The trouble is that one word, "tests," is doing three jobs, and the method only holds if you keep them apart.

JobWhat it actually isThe rule
Define "done"Acceptance / behavioral checks: the expectations and failure conditions in executable form. Human-owned, hidden from the builder.Non-negotiable
Pin the implementationUnit tests asserting a function's internal shape. A spec by another door.Optional, and harmful if written before the code is found
Guard at runtimeValidation, types, rate limits, assertions, circuit breakers, flags, canary-with-rollback.Matters more as agents write more

That table settles the Spec Kit contradiction I flagged earlier. "Tests are non-negotiable" and "tests are optional" are both right, about different rows. The guardrail row is the one that grows in an agent world: when the diff runs to ten thousand lines that look right and nobody can honestly read all of it, you stop trusting that someone read the code and start trusting that the code cannot cross a line even when it is wrong. That is Nyra's worry answered with machinery instead of willpower.

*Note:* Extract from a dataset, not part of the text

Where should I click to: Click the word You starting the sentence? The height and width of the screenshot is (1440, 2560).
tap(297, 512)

Two things follow, and both make the engineering harder, not softer. The first is that tests the builder writes for itself are scaffolding, not proof. A model left to check its own work writes the checks that pass. It mocks away the thing under test. It asserts that true is true. The tests that actually validate have to live somewhere the builder cannot see or reach. That tilts the whole pyramid. Integration, contract, and end-to-end tests carry more weight than unit tests now, because they face the outcome and cross boundaries the builder never sees all at once, which is exactly what makes them hard to fake.

The second is that guardrails are never finished, and I will not pretend otherwise. You cannot foresee every way a system breaks, so you cannot write every guardrail up front any more than you can write the spec up front. You write the ones you can see coming, and the incident hands you the next one. It is the same loop as monitoring is not understanding: the guardrail you are missing is usually sitting in the postmortem of the thing that already broke once.

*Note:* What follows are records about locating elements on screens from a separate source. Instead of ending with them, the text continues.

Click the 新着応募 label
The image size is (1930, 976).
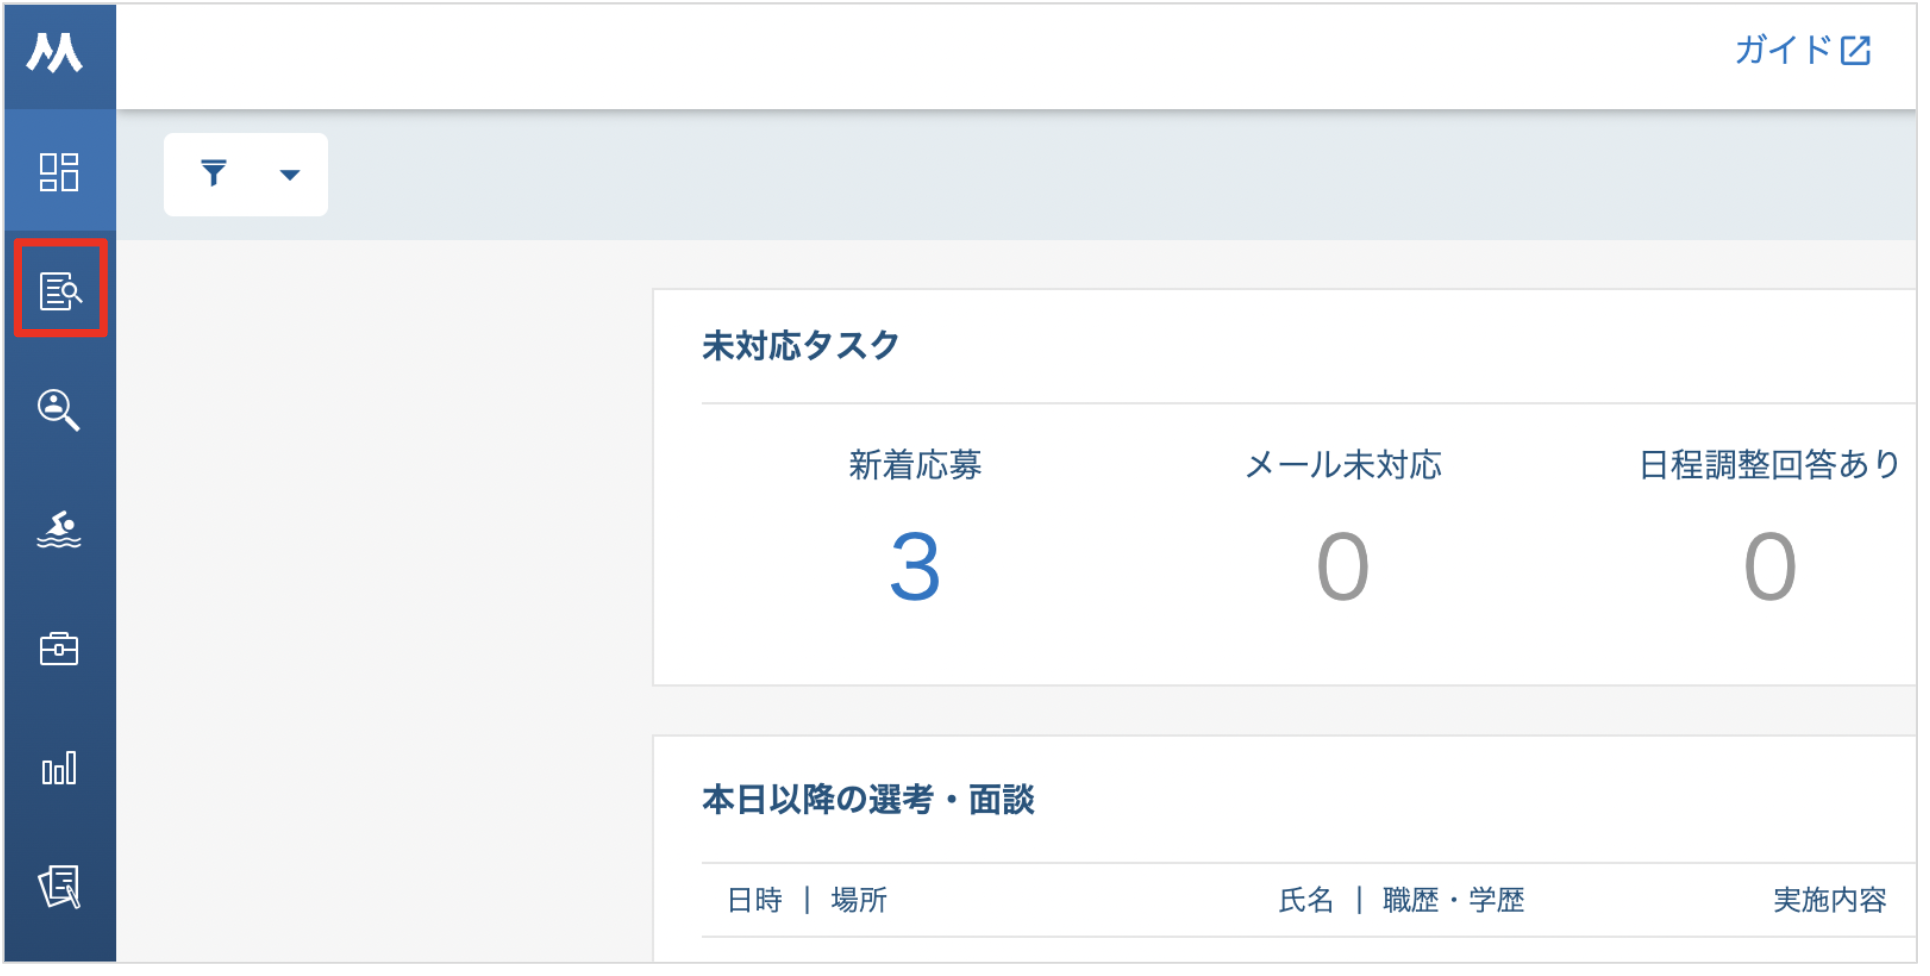(x=915, y=465)
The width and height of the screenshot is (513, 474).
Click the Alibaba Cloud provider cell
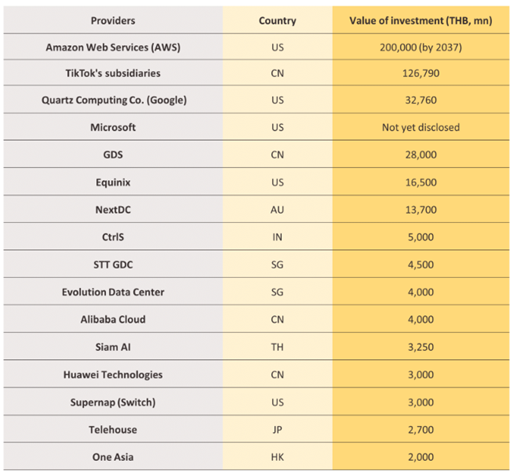[x=113, y=319]
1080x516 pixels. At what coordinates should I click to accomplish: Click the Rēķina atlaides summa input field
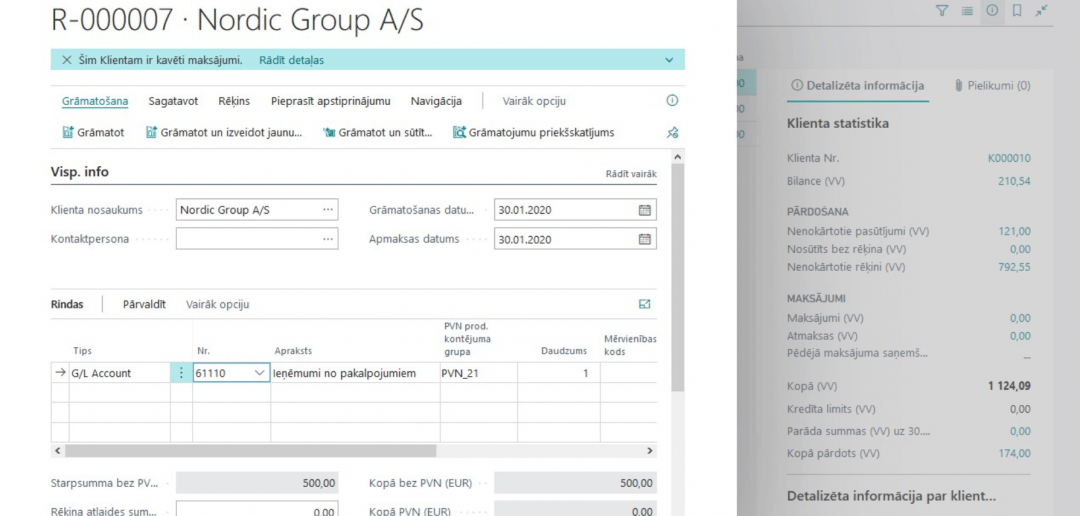click(x=257, y=511)
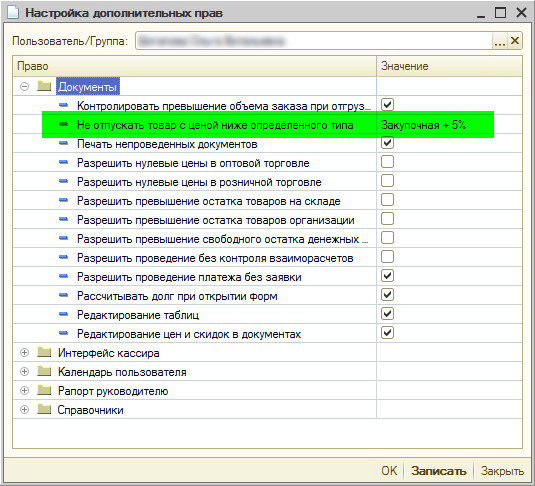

So proper engineering does not walk out when the agent starts writing the code. It moves. The work stops being the typing and turns into the deciding: which invariants have to hold always, and what machinery proves they hold on every run. The agent can write the implementation. It cannot decide for you what must always be true, and that decision is the job now. It is a harder one than the typing ever was.


A reading of two essays by Kapil Viren Ahuja: "The Method That Replaces Spec-Driven Development (IDSD)" and "The Anatomy of Intent (ICE in IDSD)." The ICE framing, the IDSD name, the Symphony and Spec Kit observations, and the red-shoe and microservice examples are his.